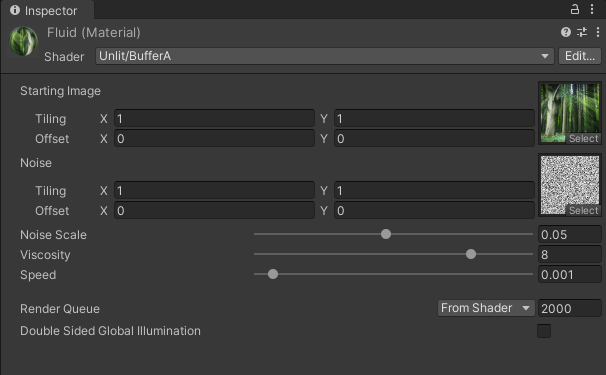Click the Noise Scale slider handle
The image size is (606, 375).
click(386, 234)
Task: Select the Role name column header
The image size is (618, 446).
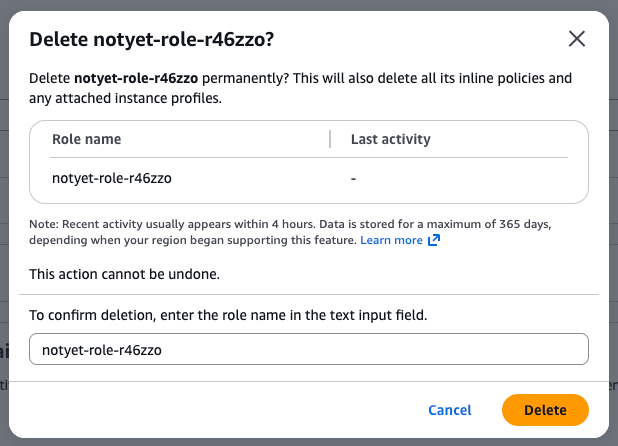Action: pyautogui.click(x=86, y=140)
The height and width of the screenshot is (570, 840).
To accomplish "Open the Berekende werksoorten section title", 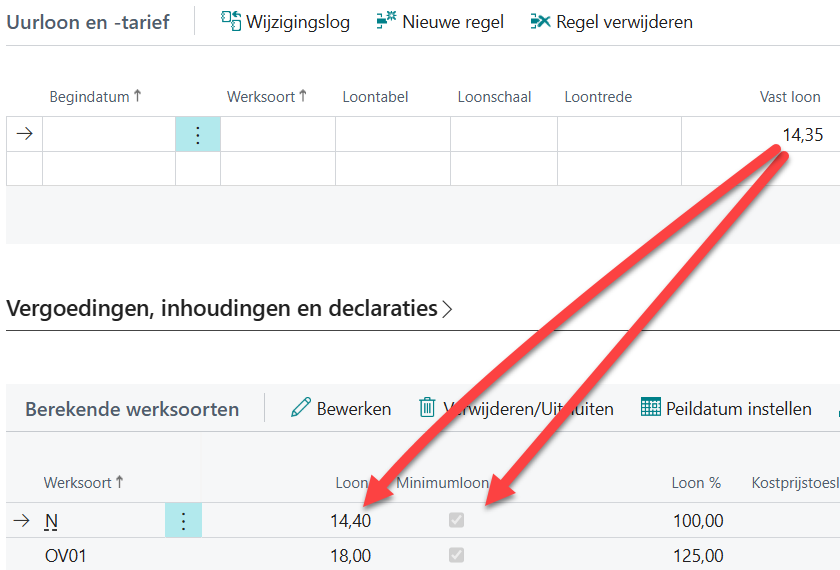I will (132, 409).
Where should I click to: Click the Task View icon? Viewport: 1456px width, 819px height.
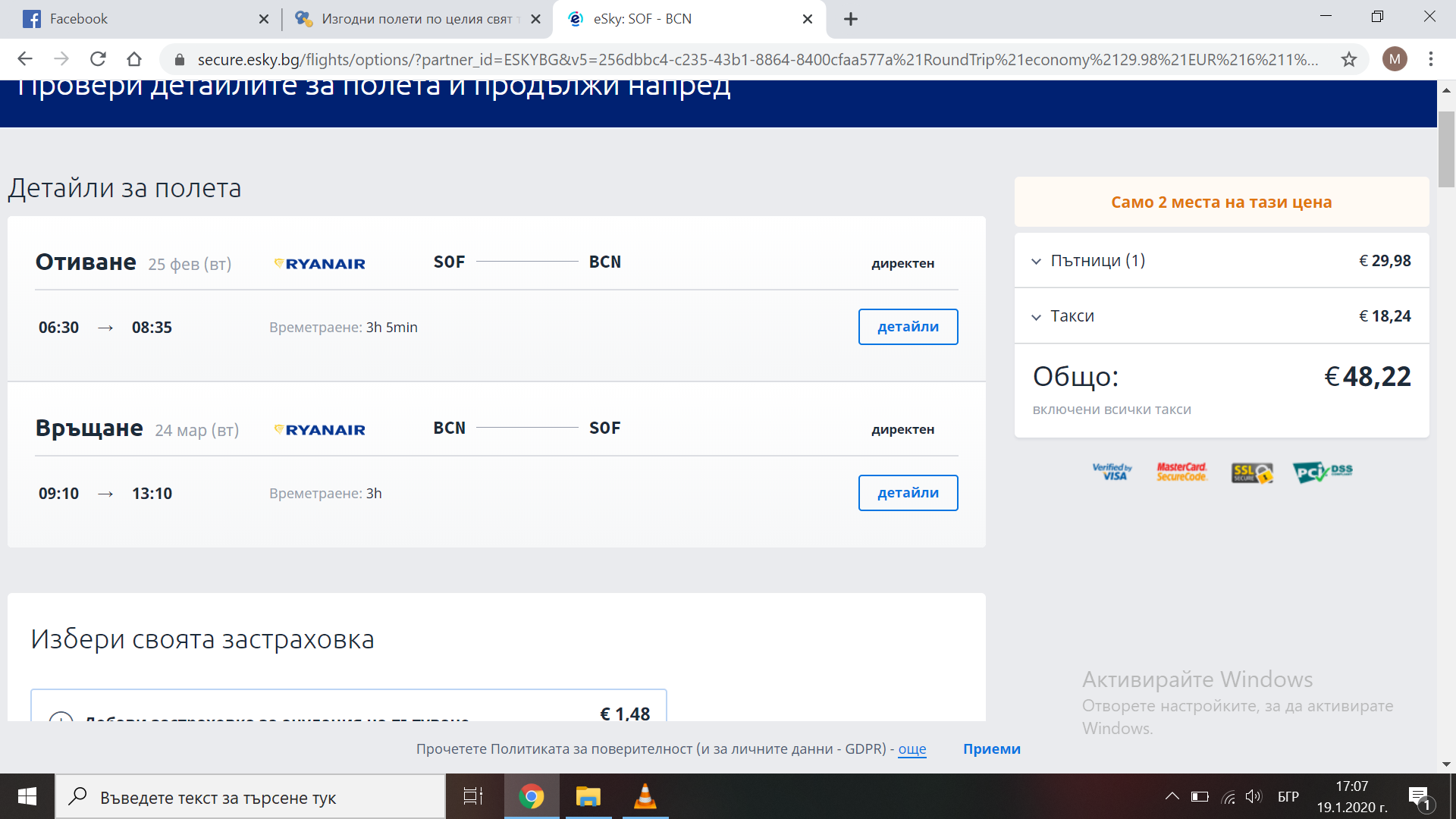(x=473, y=796)
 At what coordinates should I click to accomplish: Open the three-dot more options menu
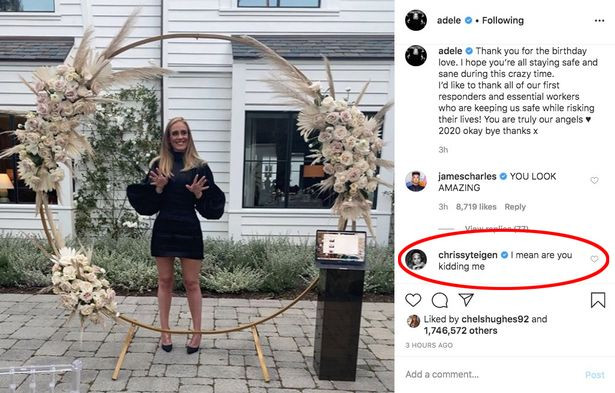(x=599, y=20)
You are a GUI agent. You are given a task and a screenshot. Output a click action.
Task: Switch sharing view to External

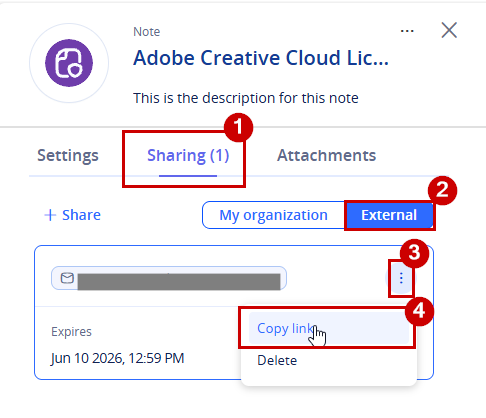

══════════════════════════════

WHAT TO PRODUCE:
Count the lines above that contain the string "height", treating case as significant, and give only the number.

CORRECT OUTPUT:
2